8 Commentaire de Garfieldd -
Ah je sens que je ne vais pas aimer du-tout-du-tout-du-tout-du-tout cette histoire :(
(Façon de parler bien sûr…)
Dans mes mondes intérieurs à moi, les gens ne meurent jamais. Même si en vrai, ça marche pas comme ça…
9 Commentaire de yves -
Il me semble qu’à sa place, je serais soulagé ?
Savoir, enfin !
10 Commentaire de GG -
Oui le décès est douloureux, en s’y préparant ou par surprise. Mais je craindrais la réaction des gens que j’aime, qui m’aime, avec qui je partage ma/leur confiance, s’ils apprennent après que je leur ai caché quelque chose d’aussi important… surtout pour le conjoint “pour le meilleur et pour le pire”. Mais bien sûr chacun fait comme il l’entend ; il n’y a jamais de bonne réponse puisque ce ne sont pas de bonnes questions.

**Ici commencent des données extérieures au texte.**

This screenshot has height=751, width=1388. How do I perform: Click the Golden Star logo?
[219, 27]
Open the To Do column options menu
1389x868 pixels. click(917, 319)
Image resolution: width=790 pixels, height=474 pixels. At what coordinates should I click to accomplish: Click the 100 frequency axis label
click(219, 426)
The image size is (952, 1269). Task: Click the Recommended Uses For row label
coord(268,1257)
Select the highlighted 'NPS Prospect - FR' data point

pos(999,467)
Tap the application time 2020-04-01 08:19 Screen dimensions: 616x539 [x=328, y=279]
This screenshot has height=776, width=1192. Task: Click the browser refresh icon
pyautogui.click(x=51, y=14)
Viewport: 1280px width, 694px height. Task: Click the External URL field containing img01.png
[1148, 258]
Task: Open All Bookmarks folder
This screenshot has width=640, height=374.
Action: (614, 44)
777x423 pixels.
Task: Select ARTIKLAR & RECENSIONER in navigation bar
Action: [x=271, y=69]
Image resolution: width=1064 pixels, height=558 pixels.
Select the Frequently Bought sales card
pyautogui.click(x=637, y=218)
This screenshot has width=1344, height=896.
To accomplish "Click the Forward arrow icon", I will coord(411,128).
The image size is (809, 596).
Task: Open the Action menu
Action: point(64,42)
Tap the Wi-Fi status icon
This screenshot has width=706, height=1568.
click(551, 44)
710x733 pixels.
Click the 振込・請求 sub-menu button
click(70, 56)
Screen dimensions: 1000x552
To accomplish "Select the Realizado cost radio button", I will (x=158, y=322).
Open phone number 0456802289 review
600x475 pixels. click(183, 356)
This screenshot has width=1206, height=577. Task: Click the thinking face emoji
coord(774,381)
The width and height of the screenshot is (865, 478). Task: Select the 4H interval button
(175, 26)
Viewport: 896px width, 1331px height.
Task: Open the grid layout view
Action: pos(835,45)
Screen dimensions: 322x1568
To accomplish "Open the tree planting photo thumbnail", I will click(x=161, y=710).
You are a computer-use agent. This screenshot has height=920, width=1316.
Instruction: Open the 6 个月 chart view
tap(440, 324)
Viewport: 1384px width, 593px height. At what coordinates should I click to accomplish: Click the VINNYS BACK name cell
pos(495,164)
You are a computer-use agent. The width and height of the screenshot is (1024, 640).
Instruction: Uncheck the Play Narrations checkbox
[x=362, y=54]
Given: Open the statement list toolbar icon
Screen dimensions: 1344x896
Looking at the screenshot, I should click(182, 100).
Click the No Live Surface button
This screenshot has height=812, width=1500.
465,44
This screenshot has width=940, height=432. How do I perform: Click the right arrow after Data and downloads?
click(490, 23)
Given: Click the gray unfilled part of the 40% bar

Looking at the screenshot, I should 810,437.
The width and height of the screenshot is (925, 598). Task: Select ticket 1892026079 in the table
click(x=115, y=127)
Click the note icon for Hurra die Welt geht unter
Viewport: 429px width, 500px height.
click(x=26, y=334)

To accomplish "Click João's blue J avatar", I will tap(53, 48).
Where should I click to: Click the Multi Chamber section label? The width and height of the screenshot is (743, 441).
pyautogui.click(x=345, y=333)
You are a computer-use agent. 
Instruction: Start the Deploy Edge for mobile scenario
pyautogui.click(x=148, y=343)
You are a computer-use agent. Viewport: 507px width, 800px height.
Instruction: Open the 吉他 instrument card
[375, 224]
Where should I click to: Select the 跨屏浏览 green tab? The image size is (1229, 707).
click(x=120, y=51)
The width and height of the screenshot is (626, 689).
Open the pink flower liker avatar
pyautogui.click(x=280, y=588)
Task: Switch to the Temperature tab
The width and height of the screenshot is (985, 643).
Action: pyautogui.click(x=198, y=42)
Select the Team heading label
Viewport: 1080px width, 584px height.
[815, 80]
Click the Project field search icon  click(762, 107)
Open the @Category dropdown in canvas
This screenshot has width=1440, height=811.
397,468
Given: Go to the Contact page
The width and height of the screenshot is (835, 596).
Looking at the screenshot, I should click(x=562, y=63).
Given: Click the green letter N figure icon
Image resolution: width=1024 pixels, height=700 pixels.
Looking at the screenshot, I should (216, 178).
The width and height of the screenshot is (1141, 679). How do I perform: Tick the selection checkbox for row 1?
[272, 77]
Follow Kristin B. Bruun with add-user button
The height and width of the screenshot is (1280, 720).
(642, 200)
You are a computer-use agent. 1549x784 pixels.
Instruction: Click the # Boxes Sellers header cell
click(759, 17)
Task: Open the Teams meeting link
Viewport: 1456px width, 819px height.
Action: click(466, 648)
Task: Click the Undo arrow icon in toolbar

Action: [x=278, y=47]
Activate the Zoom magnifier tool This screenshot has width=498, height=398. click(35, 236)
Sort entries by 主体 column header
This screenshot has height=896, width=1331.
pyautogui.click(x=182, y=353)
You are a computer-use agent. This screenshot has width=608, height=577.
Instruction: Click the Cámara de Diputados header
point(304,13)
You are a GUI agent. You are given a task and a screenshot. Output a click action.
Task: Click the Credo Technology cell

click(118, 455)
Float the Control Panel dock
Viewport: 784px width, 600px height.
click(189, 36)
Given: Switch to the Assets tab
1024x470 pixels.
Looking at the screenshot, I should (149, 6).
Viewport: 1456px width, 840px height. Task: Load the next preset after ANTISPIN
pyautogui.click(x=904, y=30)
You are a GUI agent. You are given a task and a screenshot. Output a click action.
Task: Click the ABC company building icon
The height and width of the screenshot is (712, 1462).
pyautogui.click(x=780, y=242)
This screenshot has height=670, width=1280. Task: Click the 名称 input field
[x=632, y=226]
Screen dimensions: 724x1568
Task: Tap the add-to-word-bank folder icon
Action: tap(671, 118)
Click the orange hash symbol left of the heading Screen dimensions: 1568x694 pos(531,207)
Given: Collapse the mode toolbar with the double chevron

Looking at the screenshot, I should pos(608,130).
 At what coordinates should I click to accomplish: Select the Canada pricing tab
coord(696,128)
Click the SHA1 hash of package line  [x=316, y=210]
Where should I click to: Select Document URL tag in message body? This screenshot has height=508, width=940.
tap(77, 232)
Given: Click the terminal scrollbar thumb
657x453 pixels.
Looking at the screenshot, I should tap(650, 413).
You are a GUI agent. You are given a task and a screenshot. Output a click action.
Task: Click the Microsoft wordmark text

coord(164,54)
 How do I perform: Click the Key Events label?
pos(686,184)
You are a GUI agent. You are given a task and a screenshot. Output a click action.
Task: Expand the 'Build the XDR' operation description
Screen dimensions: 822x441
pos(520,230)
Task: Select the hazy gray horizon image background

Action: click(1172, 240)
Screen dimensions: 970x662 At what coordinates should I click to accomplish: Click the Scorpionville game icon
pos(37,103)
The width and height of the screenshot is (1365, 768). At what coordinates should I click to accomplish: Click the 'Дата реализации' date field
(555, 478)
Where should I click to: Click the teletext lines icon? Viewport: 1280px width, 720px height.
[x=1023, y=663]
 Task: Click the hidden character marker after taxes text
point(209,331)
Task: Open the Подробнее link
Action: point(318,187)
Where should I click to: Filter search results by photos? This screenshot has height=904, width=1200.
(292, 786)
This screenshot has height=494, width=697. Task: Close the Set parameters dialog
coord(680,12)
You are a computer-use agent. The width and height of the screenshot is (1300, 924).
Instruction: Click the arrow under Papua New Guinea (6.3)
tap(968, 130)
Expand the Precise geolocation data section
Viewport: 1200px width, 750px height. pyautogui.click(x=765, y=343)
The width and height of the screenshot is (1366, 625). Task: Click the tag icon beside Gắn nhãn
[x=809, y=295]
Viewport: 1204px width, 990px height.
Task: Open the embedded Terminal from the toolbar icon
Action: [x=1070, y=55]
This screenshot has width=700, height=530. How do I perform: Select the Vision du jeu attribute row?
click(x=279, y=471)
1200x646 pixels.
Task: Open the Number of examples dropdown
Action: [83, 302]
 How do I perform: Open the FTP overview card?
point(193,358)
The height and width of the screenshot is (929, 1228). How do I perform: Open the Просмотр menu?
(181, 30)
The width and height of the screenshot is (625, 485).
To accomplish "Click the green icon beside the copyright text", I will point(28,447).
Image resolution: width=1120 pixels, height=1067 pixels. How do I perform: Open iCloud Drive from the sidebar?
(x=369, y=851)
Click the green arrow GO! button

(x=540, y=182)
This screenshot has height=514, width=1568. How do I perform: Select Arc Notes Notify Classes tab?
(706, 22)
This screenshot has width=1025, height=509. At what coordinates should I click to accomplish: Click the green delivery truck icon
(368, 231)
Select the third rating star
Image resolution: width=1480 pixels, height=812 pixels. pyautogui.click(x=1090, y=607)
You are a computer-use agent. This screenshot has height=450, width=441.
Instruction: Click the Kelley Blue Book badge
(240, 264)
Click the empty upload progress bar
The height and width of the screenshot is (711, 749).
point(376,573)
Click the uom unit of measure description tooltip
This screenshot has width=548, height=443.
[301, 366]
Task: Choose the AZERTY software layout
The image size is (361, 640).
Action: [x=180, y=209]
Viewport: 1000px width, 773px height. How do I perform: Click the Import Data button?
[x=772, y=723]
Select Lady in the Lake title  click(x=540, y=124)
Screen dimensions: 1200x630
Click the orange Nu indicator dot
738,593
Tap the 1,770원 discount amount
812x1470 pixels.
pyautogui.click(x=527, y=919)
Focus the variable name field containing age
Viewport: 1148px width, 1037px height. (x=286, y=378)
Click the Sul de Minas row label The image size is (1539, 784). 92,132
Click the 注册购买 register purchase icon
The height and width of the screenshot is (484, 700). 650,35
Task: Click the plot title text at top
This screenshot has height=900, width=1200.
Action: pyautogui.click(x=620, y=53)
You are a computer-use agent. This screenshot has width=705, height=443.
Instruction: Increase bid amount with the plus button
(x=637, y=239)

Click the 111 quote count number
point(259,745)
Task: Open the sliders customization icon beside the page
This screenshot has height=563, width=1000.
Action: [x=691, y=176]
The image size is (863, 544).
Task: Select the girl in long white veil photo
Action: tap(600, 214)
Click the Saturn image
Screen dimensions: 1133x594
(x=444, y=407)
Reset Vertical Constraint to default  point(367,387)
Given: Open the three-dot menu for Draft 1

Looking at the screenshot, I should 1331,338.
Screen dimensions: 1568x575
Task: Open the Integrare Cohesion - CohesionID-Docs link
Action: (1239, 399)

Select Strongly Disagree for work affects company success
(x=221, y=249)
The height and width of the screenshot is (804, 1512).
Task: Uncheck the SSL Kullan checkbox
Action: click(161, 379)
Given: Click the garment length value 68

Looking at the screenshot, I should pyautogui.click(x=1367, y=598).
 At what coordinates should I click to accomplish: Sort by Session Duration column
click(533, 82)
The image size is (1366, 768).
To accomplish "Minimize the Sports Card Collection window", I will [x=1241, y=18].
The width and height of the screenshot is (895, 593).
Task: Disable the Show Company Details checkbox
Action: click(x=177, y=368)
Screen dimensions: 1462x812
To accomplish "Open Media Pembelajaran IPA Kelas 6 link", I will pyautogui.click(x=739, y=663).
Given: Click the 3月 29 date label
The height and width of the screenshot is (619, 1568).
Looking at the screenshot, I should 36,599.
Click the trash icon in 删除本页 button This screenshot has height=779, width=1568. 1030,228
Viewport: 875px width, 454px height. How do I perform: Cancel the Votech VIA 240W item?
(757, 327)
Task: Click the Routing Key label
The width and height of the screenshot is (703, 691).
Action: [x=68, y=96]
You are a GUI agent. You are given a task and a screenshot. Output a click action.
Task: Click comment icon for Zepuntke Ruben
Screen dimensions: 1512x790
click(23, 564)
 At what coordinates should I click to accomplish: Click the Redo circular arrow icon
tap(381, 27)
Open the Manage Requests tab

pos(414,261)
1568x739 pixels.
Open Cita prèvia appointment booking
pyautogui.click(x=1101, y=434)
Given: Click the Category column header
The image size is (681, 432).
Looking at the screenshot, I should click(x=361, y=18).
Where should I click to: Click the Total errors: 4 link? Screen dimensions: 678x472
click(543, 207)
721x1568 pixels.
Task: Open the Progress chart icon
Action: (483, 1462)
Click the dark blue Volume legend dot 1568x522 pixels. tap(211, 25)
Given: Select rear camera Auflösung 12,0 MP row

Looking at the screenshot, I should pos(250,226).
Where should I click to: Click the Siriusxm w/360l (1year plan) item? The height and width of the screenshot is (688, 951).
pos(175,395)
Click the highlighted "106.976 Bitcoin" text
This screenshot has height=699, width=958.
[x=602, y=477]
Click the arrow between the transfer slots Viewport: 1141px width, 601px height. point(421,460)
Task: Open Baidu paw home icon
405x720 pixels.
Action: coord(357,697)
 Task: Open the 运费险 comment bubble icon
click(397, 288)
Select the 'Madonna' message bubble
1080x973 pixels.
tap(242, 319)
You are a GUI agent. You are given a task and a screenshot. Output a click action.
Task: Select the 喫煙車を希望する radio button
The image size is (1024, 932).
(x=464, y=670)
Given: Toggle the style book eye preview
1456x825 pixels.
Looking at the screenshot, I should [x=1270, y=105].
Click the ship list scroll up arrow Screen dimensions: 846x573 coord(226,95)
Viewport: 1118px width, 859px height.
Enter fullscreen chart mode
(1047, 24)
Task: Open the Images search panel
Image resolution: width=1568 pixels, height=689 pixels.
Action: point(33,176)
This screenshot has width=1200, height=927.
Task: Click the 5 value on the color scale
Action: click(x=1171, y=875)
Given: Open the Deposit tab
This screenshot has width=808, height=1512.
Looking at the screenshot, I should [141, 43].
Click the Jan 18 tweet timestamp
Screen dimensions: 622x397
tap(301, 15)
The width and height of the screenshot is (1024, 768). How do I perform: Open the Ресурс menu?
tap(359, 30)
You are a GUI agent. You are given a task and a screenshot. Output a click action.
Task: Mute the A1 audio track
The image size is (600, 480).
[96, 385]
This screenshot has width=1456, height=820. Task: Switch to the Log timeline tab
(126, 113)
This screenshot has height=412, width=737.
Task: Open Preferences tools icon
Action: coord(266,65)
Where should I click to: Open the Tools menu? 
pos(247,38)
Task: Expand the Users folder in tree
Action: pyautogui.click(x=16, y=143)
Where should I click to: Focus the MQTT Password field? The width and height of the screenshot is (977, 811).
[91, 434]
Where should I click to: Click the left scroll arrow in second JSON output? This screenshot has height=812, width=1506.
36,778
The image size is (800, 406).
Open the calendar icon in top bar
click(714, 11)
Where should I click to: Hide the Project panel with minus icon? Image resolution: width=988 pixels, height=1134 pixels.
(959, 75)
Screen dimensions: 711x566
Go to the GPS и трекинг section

Je pense que Vincent trouvera certainement pour parler, s’épancher, dans cette auberge où (presque) chacun vient se réfugier pour être tranquille et où au final tout le monde papote, philosophe et plus si affinité :-)
11 Commentaire de Franck -
Vincent, le premier sens indique l’étonnement de lire de tels mots ici, quant au second, beaucoup plus cynique je l’admets, concerne le moyen ou le projet.
12 Commentaire de Claire Obscurs -
Je me demande comment il envisage de le dire à sa famille après 3 semaines d’absence.
13 Commentaire de FantomeDuPogo -
Il m’est impossible de me préparer à la disparition des gens que j’aime. Le plus troublant, c’est ce sursaut qu’on observe parfois les quelques jours avant la fin, qui donne l’illusion d’une rémission.
Merci pour ce nouveau mot dans mon vocabulaire,
. Avec le temps qui passe il faudrait que je le fasse mien.